The executor settings may also be overwritten in this config file. The queueSize parameter is the maximum number of jobs that can be submitted at once, which we set to 1000. This parameter is useful to prevent the scheduler from becoming overloaded or to increase the number of modules that can run in parallel if running a large dataset.

This controls the number of jobs submitted, not threading within a module.

Threading

If an application is multithreaded, raising the number cores should decrease the amount of time a process takes. Increasing the number of cores can also increase the amount of memory used by the application, so settings may also need be tinkered with depending on the limitation of your hardware. Currently, DADA2_ANALYSIS and DADA2_POSTPROC are the only modules that are multithreaded.

Other workflows

Below are workflows that are useful for running specific modules of the pipeline.

QC Only

If you only want to run the QC module, you can use the following command:

nextflow run main.nf --readDIR /wynton/scratch/data/AAD1017 --target v4 -profile sge,apptainer -config conf/custom.config --QC_only

If you specify the --QC_only flag, this will just run the QC module. This may be useful if you want to understand your coverage before running the entire pipeline.

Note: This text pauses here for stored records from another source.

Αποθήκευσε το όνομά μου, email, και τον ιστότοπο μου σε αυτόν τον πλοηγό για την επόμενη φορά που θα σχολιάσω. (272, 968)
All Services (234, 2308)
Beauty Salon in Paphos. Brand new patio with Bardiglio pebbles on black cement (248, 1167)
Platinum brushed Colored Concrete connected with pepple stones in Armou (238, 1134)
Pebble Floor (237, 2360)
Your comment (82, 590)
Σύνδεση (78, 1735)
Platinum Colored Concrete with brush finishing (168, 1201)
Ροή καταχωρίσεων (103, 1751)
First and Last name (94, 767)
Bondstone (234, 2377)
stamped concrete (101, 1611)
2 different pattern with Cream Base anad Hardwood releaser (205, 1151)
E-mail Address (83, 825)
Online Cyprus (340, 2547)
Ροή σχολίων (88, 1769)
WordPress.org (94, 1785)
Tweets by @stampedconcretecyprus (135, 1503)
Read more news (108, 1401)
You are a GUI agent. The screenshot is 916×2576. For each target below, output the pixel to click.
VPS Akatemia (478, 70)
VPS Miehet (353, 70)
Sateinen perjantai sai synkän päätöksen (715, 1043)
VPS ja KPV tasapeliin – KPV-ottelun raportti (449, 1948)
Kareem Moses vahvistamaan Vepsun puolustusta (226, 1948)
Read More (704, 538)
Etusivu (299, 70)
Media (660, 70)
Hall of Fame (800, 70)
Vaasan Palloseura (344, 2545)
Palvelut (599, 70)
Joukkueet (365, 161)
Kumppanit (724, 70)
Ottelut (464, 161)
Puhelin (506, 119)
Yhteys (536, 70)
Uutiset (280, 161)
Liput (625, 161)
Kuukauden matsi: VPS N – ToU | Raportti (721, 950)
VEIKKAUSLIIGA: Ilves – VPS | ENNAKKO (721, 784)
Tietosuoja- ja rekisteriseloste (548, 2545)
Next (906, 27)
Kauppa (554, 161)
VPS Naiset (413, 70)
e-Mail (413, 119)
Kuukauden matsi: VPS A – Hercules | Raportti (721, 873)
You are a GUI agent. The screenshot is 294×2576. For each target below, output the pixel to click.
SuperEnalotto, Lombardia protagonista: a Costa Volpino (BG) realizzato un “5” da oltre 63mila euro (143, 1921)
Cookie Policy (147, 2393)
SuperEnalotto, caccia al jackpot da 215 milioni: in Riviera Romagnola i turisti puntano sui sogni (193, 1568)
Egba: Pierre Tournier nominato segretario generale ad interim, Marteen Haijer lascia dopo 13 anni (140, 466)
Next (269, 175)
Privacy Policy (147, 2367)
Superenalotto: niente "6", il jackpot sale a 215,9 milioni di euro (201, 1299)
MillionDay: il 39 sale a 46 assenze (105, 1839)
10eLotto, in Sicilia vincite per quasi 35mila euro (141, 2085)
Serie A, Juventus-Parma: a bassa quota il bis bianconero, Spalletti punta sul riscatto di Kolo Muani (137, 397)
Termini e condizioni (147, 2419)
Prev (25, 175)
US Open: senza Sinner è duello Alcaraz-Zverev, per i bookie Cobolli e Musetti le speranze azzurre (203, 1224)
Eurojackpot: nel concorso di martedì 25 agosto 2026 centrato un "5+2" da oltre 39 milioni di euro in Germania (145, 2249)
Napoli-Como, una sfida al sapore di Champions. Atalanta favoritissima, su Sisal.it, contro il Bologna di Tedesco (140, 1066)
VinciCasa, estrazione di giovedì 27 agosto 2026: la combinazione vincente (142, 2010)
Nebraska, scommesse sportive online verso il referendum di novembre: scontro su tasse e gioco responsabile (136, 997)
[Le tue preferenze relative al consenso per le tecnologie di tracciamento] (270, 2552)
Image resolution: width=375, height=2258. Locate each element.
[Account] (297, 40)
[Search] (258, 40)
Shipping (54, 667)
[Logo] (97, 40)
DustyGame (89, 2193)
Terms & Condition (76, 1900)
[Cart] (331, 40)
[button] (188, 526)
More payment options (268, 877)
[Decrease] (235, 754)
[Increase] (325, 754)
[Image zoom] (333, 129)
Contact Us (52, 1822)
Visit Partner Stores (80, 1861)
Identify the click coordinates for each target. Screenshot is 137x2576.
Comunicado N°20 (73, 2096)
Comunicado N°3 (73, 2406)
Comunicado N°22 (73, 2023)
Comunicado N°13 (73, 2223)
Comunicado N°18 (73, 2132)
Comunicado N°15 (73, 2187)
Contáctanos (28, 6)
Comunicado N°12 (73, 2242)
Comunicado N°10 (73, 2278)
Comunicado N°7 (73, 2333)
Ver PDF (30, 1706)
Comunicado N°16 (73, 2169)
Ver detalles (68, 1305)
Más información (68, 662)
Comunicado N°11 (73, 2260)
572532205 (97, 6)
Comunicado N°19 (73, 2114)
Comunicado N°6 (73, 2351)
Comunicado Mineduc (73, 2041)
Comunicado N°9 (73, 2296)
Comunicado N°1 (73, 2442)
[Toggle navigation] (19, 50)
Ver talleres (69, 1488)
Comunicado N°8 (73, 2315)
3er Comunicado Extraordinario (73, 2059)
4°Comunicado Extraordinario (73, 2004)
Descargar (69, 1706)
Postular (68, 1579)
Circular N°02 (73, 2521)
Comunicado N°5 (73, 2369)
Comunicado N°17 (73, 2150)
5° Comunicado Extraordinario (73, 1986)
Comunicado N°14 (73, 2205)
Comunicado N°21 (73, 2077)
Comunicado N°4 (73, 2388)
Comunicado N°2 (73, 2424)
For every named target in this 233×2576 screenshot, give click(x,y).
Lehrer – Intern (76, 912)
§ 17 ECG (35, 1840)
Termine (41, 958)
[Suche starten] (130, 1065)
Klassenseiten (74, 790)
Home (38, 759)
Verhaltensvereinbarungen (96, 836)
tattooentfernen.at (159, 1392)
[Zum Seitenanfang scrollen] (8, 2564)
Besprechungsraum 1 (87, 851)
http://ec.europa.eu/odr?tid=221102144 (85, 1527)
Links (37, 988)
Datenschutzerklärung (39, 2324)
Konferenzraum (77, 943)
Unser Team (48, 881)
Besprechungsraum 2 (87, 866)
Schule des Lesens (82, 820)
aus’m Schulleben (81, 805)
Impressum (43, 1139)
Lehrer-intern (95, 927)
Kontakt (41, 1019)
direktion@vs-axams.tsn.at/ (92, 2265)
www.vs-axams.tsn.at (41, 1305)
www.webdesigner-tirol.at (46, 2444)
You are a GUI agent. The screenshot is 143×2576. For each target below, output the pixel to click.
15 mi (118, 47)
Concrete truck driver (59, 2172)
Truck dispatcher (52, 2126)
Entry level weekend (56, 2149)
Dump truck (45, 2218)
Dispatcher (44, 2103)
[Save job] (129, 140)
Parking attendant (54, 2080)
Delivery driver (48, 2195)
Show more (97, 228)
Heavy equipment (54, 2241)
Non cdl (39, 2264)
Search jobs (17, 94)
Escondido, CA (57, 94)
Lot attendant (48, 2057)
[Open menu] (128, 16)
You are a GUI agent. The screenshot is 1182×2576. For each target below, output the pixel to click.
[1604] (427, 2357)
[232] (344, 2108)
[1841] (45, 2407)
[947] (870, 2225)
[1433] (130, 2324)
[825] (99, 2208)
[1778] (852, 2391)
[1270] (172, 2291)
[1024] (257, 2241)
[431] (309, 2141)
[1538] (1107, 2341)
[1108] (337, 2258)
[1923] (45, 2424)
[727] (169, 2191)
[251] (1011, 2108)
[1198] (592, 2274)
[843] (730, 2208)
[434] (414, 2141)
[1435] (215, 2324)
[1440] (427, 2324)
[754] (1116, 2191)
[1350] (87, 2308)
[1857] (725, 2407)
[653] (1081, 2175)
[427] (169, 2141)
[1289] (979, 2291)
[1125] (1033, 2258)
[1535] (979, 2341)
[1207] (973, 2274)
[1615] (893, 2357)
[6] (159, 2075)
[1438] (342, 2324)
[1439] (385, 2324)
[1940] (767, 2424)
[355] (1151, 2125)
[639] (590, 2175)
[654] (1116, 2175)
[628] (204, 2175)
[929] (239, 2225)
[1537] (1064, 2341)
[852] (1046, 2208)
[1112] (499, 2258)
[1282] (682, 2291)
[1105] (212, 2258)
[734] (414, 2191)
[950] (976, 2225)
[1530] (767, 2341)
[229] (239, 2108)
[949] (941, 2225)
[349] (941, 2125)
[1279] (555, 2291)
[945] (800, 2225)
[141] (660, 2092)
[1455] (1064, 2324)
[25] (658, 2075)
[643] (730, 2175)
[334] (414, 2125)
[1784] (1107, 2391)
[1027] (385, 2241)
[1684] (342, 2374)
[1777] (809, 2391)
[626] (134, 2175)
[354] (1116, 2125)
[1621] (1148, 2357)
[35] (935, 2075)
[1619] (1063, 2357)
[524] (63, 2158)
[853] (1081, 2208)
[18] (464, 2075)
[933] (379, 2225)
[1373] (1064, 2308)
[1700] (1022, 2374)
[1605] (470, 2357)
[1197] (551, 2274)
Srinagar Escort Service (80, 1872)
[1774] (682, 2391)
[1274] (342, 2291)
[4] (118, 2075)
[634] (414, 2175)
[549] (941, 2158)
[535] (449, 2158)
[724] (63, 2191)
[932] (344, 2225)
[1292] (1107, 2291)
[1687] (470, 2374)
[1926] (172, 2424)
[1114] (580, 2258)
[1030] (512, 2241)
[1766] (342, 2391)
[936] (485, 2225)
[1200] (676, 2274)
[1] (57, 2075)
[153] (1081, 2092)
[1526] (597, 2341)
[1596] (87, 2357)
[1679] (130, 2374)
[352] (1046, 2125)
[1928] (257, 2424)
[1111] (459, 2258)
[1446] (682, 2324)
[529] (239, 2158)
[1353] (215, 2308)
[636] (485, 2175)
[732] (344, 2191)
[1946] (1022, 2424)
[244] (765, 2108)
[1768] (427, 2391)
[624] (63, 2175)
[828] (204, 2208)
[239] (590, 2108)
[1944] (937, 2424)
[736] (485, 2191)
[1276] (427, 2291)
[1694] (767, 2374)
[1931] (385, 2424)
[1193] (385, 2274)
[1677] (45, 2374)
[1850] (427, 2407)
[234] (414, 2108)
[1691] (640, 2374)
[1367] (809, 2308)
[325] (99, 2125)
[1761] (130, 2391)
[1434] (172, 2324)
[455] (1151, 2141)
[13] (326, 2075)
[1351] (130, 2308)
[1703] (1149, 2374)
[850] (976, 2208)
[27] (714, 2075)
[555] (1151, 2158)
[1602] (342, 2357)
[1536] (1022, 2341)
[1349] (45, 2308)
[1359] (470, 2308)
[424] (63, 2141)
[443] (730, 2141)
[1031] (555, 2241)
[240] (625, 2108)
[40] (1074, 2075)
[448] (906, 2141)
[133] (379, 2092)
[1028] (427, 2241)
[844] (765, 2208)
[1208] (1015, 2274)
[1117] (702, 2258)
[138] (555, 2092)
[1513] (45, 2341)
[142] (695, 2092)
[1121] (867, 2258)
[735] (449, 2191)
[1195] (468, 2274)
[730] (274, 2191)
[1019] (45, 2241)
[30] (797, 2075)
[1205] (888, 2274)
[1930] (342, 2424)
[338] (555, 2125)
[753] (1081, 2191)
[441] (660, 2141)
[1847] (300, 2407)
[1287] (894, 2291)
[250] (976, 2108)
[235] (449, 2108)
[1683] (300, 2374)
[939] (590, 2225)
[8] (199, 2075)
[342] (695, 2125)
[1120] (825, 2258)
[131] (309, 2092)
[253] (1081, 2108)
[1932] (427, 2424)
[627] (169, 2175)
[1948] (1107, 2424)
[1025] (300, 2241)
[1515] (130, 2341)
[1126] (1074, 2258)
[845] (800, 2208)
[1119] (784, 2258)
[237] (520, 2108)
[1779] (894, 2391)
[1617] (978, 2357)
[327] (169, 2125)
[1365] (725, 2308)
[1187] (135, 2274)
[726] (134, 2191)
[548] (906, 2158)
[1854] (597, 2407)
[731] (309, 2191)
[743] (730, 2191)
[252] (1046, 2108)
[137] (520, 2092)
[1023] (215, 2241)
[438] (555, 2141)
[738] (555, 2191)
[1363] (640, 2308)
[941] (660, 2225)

If you run this workflow, the only outputs you will see is your amplicon_coverage.txt, sample_coverage.txt and the quality report under quality_report/QCplots.html.

Postprocessing only

If you provide the dada2.clusters.txt file from a previous run using the --denoised_asvs flag, this will just run the postprocessing module. There is no need to supply a readDIR to run this workflow. You may want to run this workflow if you want to rerun the postprocessing module with different parameters. For example, you may want to run the postprocessing module with different allele masking parameters, or supply a different alignment threshold.

Below is an example of how to run just the postprocessing module:

nextflow run main.nf --denoised_asvs /wynton/scratch/results/raw_dada2_output/dada2.clusters.txt --target v4 -profile sge,apptainer

The output of this workflow is the allele_data.txt file.